1. I found this Amory Lovins quote: “”It’d be a little short of disastrous for us to discover a source of clean cheap, abundant energy because of what we would do with it”
    Lovins said this in “The Mother Earth?lowboy Interview”, Nov/Dec 1977, p. 22, which was quoted by Robin Mills in his book “The myth of the oil crisis” page 234. There is no footnote in the Mills book but Mills supplied the original source by email.
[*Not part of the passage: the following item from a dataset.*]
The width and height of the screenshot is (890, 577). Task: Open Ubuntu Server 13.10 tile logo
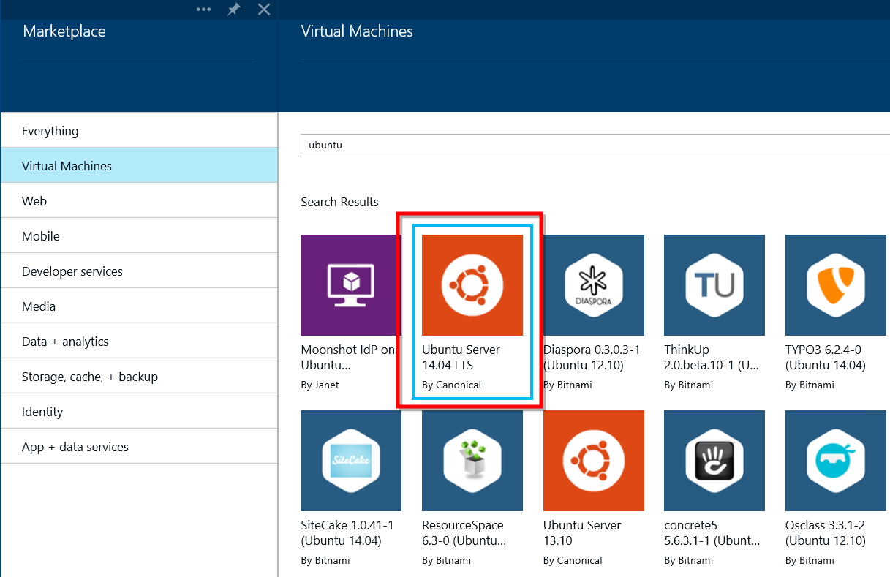[593, 461]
    Imagine if the nuclear renaissance bears fruit. The horror. The horror.

    1. David Lewis wrote:
      I found this Amory Lovins quote: “It’d be a little short of disastrous for us to discover a source of clean cheap, abundant energy because of what we would do with it
      If you juxtapose that quote against the following Amory Lovins quote from a July 18, 2008 episode of Amy Goodman’s Democracy Now, you will know all you need to know about his motivation and credibility:
      “You know, I?e worked for major oil companies for about thirty-five years, and they understand how expensive it is to drill for oil.”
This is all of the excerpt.